§ EXERCISE AIM
Which lines in the rows below contain the string "click", with case counting? Report each of them in full.

§ EXERCISE DATA
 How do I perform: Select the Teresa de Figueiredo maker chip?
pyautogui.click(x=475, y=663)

--

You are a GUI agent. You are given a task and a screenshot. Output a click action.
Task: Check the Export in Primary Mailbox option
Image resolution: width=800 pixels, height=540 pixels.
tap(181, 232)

§ REPLY
pyautogui.click(x=475, y=663)
You are a GUI agent. You are given a task and a screenshot. Output a click action.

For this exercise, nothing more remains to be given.